Pierre Soulages rendait hommage il y a deux jours à l'historien médiéviste
Jacques le Goff qu'il avait rencontré à Conques : « Nous nous sommes véritablement rencontrés à Conques dans cette abbatiale Sainte-Foy au sein de laquelle j'ai recréé les vitraux. […]
Jacques le Goff a défendu l'intervention de l'art contemporain dans les monuments du passé car une oeuvre du XXè siècle, disait-il, peut être fidèle au XIè ou au XIIè siècle tout en lui apportant un éclairage nouveau. Son soutien, son regard et sa façon inouïe de donner une épaisseur à la vie médiévale sont inoubliables, tout comme son attention aux êtres aux autres. »

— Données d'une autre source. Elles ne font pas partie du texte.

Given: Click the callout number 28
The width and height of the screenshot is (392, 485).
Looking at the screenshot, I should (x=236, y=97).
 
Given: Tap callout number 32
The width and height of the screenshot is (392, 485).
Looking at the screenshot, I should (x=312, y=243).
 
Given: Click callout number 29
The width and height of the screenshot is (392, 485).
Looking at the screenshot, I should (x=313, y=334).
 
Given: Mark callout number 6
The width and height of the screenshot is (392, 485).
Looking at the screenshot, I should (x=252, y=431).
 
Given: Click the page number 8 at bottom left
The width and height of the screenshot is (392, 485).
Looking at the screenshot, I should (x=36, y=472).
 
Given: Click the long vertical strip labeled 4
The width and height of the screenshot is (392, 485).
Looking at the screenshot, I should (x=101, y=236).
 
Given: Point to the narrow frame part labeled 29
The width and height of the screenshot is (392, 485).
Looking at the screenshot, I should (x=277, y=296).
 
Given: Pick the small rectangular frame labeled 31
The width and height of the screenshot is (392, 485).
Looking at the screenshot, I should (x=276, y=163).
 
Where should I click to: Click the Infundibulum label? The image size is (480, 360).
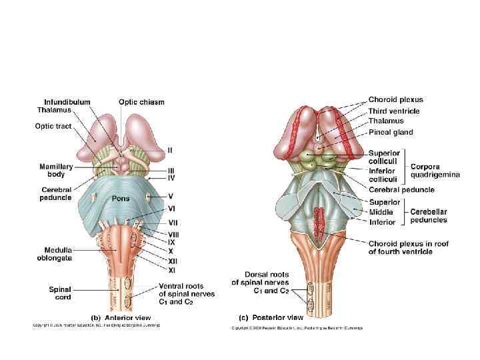click(63, 102)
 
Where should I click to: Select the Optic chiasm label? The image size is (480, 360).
click(141, 102)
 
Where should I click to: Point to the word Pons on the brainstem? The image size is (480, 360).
click(121, 198)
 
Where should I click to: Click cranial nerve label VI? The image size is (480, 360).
click(172, 209)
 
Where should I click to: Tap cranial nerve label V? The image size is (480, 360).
click(171, 196)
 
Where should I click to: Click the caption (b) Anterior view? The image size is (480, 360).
click(120, 317)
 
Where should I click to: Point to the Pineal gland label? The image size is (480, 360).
click(391, 132)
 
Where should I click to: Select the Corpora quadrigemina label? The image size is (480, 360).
click(435, 170)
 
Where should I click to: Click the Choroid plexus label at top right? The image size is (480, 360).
click(395, 99)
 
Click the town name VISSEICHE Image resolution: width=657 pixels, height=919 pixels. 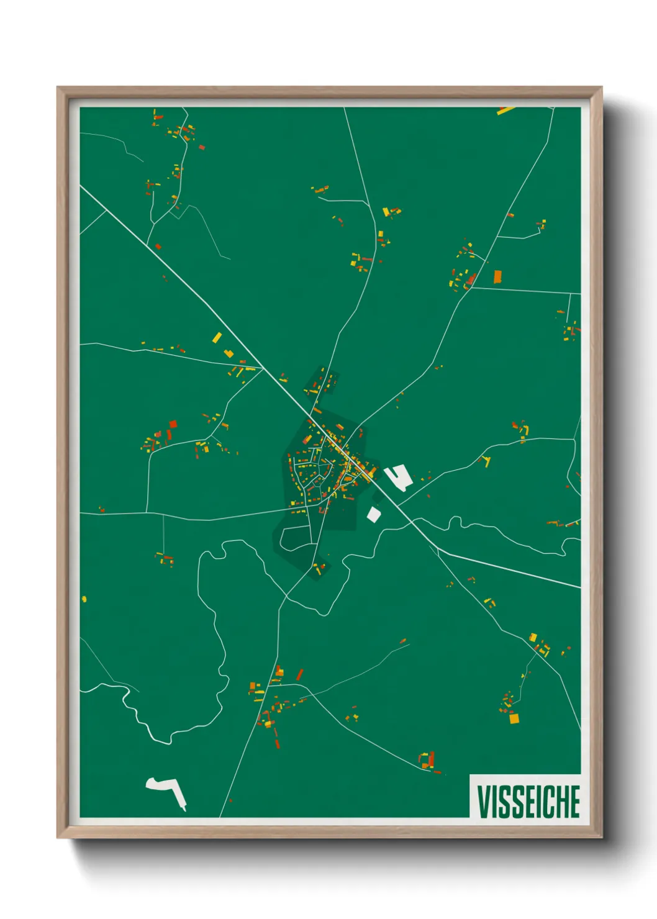pyautogui.click(x=528, y=801)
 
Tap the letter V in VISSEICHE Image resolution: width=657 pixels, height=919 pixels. pyautogui.click(x=483, y=801)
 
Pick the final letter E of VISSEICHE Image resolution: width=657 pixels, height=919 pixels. pyautogui.click(x=574, y=801)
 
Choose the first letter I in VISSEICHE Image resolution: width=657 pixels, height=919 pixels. pyautogui.click(x=493, y=801)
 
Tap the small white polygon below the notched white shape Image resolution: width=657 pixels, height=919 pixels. pyautogui.click(x=373, y=514)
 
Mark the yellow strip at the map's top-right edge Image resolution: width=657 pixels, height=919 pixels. pyautogui.click(x=506, y=111)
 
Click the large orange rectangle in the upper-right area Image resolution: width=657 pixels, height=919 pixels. pyautogui.click(x=497, y=276)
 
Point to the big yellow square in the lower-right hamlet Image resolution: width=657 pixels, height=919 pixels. pyautogui.click(x=514, y=718)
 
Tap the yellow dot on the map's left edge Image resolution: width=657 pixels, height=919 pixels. pyautogui.click(x=84, y=599)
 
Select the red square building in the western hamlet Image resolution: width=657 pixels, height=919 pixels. pyautogui.click(x=173, y=424)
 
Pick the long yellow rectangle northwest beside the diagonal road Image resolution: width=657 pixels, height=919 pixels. pyautogui.click(x=217, y=338)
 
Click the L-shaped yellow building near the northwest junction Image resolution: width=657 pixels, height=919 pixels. pyautogui.click(x=229, y=354)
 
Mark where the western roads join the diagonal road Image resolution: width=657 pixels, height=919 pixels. pyautogui.click(x=263, y=368)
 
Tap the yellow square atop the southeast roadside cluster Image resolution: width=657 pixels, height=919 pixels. pyautogui.click(x=533, y=637)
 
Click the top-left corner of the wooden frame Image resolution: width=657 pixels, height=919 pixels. pyautogui.click(x=58, y=88)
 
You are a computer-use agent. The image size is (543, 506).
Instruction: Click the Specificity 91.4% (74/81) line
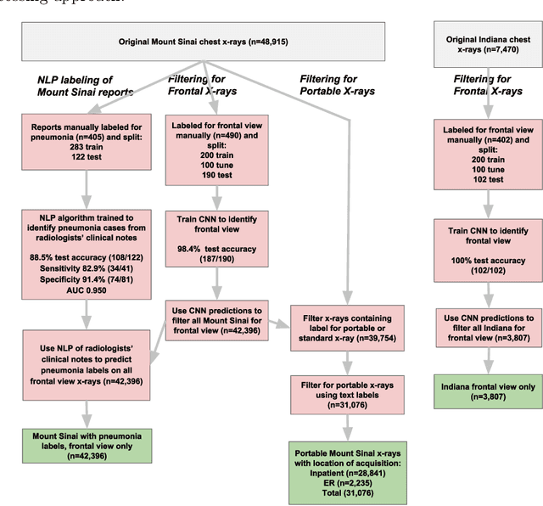[83, 275]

En écho à ce propos, ce catalogue de 2003 paru à l'occasion d'une exposition à la Bnf de son oeuvre gravé où Soulages revient sur cinquante ans de création dans un entretien avec
Pierre Encrevé. Il évoque la démarche qui fut la sienne à Conques et son approche créatrice qui permettent de mieux saisir l'homme peintre, créateur de vitraux ou d'estampe. Pour les vitraux de l'abbatiale Sainte-Foy, il raconte en effet que n'ayant trouvé nulle part la qualité de verre qu'il espérait, il s'est mis lui-même à le fabriquer : sept ans (1987-1994) seront nécessaires pour finaliser l'oeuvre de Conques. En devenant créateur du propre matériau de son oeuvre, il met ses pas dans ceux qui l'ont précédé au Moyen-Age, ce qu'a si bien perçu
Jacques le Goff. Un livre très important de ma bibliothèque : paroles d'un grand artiste.
Dans l'ouvrage,
Pierre Soulages explique que cette démarche de Conques est celle qui a conduit aussi sa pratique de l'estampe, conçue comme création originale pure. Traditionnellement une eau-forte est une oeuvre issue d'une matrice gravée dont c'est l'empreinte finale sur papier qui révèle l'intention artistique. La division des tâches est telle que plusieurs personnes peuvent les effectuer (c'était le cas autrefois) : dessin sur une plaque de cuivre vernie à l'aide d'une pointe, morsure à l'acide puis encrage et impression. A partir de 1957,
Pierre Soulages voit dans chaque étape une possibilité de création : son travail radical sur la plaque de cuivre, par exemple, laisse soudain la place à l'imprévu, à l'accident par l'usage prolongé qu'il fait de l'acide sur cette matrice (jusqu'à la trouer par corrosion excessive), montrant que c'est la totalité d'une expérience créatrice qui l'intéresse dans le processus de réalisation d'une oeuvre. L'intervention d'un « hasard accepté » comme il le nomme devient déterminant. le même impératif accompagne la lithographie et la sérigraphie. Il devient l'inventeur de ce qu'
Emmanuel Pernoud, qui signe également un essai dans le catalogue, appelle « L'estampe matricielle ».
Pierre Soulages prend ainsi une place novatrice majeure dans la création d'estampe, équivalente à celle qu'il occupe en peinture. L'artiste n'établit d'ailleurs aucune hiérarchie entre les deux arts. La plupart de ses estampes sont créées entre 1957 et 1974. le tournant pris par sa peinture après 1979, la période qu'il appelle « outrenoir », laisse supposer des relations fortes entre la peinture et l'estampe qui sont également commentées et analysées dans l'ouvrage par
Pierre Encrevé, auteur du catalogue raisonné de son oeuvre peint.
Chez Soulages, ce qui unit l'oeuvre gravé, l'oeuvre peint et les vitraux de Conques, c'est la lumière comme instrument et comme recherche.
L'oeuvre gravé de Soulages est entièrement reproduit ici sous sa direction et invite à réfléchir sur l'art abstrait (formulation qu'il trouve « désastreuse » !) : 118 oeuvres à la date de cette exposition organisée par la Bnf du 27 mai au 31 août 2003 : 43 eaux-fortes, 49 lithographies et 26 sérigraphies. Des estampes très rares, des Merveilles.